Na lista de nomeados para Melhor Filme, que também incluía “Mank”, “Uma miúda com potencial”, “O Pai”, “Judas and the Black Messiah”, “Minari”, “Sound of Metal” e “Os 7 de Chicago”, quase todos obtiveram pelo menos um dos Óscares para que estavam nomeados, embora “Nomadland” tivesse arrecadado os principais prémios.
“Mank”, de David Fincher, que, com dez indicações, liderava as nomeações para esta edição dos Óscares, obteve apenas dois, os de Melhor Cenografia e de Melhor Direção de Arte.
Produzido pela Netflix e ignorado nos Globos de Ouro, onde também foi o mais nomeado, “Mank” estava indicado em categorias como Melhor Filme, Realização, Cinematografia, Ator Principal (Gary Oldman) e Atriz Secundária (Amanda Seyfried).
Dos nomeados para Melhor Filme, “O Pai”, que somava seis nomeações, conseguiu duas, Melhor Ator Principal e Melhor Argumento Adaptado.

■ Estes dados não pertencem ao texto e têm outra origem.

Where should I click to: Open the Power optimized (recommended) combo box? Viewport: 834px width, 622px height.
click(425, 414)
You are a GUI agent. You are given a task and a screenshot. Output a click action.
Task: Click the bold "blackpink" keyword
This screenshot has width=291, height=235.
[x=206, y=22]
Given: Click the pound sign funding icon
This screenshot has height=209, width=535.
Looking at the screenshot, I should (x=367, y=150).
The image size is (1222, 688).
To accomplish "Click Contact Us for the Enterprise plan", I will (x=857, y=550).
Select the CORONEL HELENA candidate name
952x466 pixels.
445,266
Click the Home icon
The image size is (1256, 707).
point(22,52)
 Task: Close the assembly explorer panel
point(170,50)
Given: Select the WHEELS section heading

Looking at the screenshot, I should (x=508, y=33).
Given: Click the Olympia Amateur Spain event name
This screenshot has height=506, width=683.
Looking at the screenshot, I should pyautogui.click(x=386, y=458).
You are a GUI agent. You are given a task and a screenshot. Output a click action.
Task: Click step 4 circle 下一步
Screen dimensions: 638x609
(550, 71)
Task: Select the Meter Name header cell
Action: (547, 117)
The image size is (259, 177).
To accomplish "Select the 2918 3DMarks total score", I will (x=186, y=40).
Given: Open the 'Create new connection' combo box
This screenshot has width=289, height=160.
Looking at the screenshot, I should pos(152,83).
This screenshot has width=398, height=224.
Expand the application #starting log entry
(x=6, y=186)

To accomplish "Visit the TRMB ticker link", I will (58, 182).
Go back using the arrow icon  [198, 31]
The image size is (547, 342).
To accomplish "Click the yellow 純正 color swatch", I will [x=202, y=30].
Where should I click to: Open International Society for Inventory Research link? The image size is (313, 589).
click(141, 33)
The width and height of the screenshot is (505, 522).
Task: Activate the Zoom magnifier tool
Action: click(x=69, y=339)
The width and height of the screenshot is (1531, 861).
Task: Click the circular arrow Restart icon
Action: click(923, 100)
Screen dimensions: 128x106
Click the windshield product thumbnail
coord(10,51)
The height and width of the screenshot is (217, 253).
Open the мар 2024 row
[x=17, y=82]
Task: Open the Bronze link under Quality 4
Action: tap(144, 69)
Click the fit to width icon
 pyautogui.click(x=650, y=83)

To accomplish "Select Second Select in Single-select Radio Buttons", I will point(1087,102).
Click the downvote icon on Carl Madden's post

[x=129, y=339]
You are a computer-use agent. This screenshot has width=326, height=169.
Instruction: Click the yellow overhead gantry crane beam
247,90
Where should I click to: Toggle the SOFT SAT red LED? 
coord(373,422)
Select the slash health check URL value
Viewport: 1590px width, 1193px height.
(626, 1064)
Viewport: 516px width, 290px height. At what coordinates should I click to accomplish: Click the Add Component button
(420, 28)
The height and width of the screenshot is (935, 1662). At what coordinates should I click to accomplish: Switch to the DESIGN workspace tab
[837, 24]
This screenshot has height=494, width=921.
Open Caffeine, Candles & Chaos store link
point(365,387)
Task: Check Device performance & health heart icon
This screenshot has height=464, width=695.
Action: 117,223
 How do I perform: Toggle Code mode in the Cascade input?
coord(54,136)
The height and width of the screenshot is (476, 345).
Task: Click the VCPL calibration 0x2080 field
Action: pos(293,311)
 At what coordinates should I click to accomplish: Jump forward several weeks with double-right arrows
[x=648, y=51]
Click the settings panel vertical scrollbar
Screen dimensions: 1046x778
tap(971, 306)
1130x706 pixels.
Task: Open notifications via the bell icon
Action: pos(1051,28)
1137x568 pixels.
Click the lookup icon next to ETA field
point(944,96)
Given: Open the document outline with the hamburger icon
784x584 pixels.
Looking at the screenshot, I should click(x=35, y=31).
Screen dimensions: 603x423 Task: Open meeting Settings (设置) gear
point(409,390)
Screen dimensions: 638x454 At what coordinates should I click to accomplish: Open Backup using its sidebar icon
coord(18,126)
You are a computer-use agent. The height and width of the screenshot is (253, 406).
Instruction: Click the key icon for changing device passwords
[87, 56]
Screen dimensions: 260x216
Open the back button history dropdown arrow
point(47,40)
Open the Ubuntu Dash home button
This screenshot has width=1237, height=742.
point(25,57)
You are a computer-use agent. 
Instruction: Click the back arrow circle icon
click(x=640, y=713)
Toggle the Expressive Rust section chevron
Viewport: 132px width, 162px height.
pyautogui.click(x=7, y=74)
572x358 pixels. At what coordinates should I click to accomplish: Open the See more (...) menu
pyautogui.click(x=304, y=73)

O britânico Anthony Hopkins, que não esteve presente na cerimónia, conquistou o seu segundo Óscar de Melhor Ator, 30 anos após a distinção pelo papel de Hannibel Lecter, em “O Silêncio dos Inocentes”, de Jonathan Demme.
A mesma relação se aplica a “Judas and the Black Messiah”, outro candidato a Melhor Filme, que teve dois Óscares, em seis nomeações, conquistando os de Melhor Ator Secundário (Daniel Kaluuya) e de Melhor Canção (“Fight For You”).
“Sound of Metal” (“O Som do Metal”) obteve igualmente dois Óscares, Melhor Montagem e Melhor Montagem de Som, em seis nomeações.
Quanto a “Minari”, viu as seis nomeações reduzidas a um Óscar, o de Melhor Atriz Secundária, para Yuh-Jung Youn.
“Promising Young Woman – Uma miúda com potencial”, que teve cinco nomeações, conquistou o de Melhor Argumento Original para Emerald Fennell.
Dos indicados para Melhor Filme, só “Os 7 de Chicago” ficaram a zero.
Num ano em que a maioria dos espectadores viu os filmes nomeados em casa, devido ao encerramento das salas de cinema por causa da pandemia de covid-19, as plataformas de ‘streaming’ assumiram um papel vital.
A Netflix foi a plataforma com mais indicações aos Óscares este ano, num total de 36 nomeações em 17 filmes, e saiu da cerimónia com o maior número de vitórias: sete estatuetas douradas.
“Mank” garantiu a vitória em Melhor Fotografia e Melhor Direção de Arte, “Ma Rainey: A mãe dos blues” venceu em Melhor Caracterização e Melhor Guarda-Roupa, “My Octopus Teacher” levou o Óscar de Melhor Documentário, “Two Distant Strangers” foi a Melhor Curta-Metragem e “If Anything Happens I Love You” foi a Melhor ‘Curta’ de Animação.
Das cinco nomeações, “Ma Rainey: A mãe dos blues” não logrou a de Melhor Atriz, para Viola Davis, nem a de Melhor Ator, o esperado Óscar póstumo para Chadwick Boseman.
A Disney, que detém a Searchlight e controla a Hulu, ficou em segundo na contabilidade do ‘streaming’, com cinco troféus, mas em categorias mais apetecíveis. “Nomadland” garantiu a vitória em três das principais, e “Soul” venceu Melhor Filme de Animação e Melhor Banda Sonora.
“Soul – Uma aventura com alma” conquistou dois Óscares, em três nomeações, deixando o de Melhor Montagem de Som para “Sound of Metal”.
A 93.ª cerimónia dos prémios da Academia de Artes e Ciências Cinematográficas decorreu entre a estação de comboios Union Station, na baixa de Los Angeles, e o Dolby Theatre, em Hollywood, com restrições devido à pandemia de covid-19.